まず、仮想通貨事業者は大きく、「仮想通貨発行者」、「仮想通貨トレーダー」、「仮想通貨ディーラー」、「仮想通貨ブローカー」、「仮想通貨マネージャー」に分けられ、資本金5億ウォン以上でかつ、金融監督管理委員会(FSC)の承認を受けることが必須条件となる。また、仮想通貨取引所の場合はユーザーの仮想通貨預金を他の機関に預け入れたり、顧客保護のため損害保険に契約することも義務付けられる。

また、戸別訪問や営業による仮想通貨の販売および仲介も禁止される。仮想通貨による相場操縦やマネーロンダリングなどの違法行為を厳罰化され、禁止項目に違反した場合は、最長5年の懲役、もしくは最高5000万ウォンの罰金刑を科せられる。この改正案は、仮想通貨が法定通貨とは異なることを示している。

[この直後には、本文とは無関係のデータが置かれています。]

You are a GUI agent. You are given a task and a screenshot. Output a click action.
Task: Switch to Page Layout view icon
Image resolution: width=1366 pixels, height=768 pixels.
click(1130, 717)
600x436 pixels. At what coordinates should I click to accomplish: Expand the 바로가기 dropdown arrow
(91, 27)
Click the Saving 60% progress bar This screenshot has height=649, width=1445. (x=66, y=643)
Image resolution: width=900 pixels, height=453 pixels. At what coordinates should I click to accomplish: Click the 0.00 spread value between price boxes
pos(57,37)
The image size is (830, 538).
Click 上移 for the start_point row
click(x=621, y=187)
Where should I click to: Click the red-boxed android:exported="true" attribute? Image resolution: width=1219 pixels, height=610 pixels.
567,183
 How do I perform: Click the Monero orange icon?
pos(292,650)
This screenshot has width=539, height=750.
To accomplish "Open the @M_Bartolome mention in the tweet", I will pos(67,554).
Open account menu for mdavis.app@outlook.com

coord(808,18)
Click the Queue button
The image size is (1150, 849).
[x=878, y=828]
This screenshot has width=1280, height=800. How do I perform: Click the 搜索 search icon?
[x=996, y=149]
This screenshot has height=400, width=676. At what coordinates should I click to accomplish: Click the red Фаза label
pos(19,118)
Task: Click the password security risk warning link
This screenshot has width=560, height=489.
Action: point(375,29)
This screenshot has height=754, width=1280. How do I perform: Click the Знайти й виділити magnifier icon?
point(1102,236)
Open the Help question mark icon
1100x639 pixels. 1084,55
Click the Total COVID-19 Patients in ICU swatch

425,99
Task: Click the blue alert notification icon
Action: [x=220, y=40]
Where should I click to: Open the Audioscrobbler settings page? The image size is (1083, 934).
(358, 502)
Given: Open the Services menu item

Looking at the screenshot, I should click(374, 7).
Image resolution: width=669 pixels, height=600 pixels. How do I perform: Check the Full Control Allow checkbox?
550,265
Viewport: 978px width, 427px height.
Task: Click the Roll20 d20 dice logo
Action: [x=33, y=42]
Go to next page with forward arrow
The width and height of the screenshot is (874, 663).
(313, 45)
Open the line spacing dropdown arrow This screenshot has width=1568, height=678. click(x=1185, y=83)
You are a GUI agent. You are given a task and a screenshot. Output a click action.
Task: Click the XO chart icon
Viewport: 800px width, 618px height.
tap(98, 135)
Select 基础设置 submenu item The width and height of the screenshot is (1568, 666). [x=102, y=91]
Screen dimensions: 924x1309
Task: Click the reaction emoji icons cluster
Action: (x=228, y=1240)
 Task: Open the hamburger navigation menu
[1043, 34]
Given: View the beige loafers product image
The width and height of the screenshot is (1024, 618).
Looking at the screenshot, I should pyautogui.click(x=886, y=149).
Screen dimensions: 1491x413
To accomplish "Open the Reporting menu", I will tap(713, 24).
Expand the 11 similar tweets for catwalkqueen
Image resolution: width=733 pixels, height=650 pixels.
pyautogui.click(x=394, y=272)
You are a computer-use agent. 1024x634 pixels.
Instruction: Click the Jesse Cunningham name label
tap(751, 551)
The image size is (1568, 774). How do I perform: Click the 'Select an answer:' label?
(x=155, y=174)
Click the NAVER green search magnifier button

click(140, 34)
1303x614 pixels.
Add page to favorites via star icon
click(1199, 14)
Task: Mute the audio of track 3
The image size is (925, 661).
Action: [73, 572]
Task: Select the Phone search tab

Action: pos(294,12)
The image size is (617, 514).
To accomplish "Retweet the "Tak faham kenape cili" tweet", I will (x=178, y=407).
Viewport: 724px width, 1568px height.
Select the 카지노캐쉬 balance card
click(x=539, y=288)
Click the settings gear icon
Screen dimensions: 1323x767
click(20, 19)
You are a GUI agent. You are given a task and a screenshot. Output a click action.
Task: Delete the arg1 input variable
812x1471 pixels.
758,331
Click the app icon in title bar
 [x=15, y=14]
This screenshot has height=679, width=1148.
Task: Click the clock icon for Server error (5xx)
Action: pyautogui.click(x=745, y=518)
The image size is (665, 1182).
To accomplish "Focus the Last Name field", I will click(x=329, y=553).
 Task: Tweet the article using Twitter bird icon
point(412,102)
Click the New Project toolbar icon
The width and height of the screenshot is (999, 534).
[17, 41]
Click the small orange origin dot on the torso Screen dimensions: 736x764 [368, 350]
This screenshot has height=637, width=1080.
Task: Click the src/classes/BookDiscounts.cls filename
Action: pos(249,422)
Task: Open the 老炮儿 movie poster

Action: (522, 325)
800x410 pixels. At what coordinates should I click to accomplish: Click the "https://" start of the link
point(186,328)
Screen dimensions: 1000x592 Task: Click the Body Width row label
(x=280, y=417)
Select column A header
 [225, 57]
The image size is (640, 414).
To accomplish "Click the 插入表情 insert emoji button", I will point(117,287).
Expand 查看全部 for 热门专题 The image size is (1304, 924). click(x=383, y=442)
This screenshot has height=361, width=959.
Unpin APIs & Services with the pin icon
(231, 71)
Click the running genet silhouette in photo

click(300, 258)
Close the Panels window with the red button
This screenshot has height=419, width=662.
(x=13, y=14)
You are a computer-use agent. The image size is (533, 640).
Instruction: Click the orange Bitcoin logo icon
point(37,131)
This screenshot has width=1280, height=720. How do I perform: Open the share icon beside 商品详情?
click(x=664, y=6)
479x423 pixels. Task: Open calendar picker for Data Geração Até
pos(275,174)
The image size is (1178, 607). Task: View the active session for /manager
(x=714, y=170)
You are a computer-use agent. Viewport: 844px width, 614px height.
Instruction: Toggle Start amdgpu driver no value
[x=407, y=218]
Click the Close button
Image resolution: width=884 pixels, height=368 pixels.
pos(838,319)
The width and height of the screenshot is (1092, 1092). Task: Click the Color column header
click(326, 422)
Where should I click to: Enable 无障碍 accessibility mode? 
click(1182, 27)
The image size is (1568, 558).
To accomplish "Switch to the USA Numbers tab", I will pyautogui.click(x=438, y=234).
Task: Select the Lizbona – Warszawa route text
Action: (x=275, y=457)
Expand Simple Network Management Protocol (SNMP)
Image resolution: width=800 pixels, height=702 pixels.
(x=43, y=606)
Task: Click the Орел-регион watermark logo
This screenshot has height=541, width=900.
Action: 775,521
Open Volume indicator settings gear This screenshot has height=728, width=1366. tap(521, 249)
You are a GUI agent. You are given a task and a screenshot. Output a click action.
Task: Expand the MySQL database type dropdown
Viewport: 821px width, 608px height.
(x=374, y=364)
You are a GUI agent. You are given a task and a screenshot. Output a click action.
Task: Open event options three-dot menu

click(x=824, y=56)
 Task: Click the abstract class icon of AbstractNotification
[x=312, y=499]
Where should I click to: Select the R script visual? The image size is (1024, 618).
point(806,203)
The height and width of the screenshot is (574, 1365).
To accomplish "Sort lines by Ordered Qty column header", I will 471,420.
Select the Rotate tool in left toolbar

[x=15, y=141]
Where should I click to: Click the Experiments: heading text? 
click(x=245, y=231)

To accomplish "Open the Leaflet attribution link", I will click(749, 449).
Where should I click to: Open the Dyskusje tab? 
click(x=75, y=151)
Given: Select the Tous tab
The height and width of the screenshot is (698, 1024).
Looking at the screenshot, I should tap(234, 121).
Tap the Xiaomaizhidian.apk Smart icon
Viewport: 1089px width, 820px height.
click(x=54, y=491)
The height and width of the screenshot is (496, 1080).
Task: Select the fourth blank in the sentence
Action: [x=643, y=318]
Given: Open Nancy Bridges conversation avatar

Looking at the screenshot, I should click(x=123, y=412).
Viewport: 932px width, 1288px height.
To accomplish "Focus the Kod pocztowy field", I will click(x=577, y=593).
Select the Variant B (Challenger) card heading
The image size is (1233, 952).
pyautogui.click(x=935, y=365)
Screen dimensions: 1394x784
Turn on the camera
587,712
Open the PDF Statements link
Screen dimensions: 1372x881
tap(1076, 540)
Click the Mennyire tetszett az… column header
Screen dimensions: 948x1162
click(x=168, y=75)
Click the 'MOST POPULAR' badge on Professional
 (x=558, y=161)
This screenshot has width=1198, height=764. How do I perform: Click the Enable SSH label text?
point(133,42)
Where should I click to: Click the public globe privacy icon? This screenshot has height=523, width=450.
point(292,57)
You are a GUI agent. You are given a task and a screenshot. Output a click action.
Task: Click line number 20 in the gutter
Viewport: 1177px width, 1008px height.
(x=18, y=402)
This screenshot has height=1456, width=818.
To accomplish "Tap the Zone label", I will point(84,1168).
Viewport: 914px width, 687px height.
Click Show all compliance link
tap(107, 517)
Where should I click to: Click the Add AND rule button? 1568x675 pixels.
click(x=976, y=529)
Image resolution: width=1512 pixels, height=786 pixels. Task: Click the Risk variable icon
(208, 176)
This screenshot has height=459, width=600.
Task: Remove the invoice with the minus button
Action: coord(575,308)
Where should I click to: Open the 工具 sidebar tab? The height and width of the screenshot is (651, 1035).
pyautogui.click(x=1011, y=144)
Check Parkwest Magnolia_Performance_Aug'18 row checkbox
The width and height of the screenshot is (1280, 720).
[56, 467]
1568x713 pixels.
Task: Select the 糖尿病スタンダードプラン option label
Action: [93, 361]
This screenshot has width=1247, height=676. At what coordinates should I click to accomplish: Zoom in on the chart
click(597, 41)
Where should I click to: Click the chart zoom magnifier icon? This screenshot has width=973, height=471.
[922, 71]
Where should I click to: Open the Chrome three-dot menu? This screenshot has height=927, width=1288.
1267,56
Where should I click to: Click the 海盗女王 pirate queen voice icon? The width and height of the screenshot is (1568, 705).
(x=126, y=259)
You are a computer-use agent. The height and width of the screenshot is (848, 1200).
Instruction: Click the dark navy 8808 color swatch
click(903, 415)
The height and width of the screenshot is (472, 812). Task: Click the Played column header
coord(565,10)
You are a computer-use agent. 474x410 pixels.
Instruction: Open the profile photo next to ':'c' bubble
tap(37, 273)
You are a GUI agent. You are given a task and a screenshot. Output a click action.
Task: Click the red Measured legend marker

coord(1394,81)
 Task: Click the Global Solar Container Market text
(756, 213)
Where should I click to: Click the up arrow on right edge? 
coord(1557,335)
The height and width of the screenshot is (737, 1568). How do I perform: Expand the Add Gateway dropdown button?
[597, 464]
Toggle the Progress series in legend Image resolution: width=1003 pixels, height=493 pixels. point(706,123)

9月に行われる国会の定例会でBitcoin Regulation Actが予定されており、これについての議論も増えている。このような規制がされれば、仮想通貨市場に与える影響も少なからず出てくるだろう。法整備により、安心して取引ができるようになるのは良いことだが、それにより韓国での市場縮小なども考えられる。今後の動向も注意深く追っていきたい。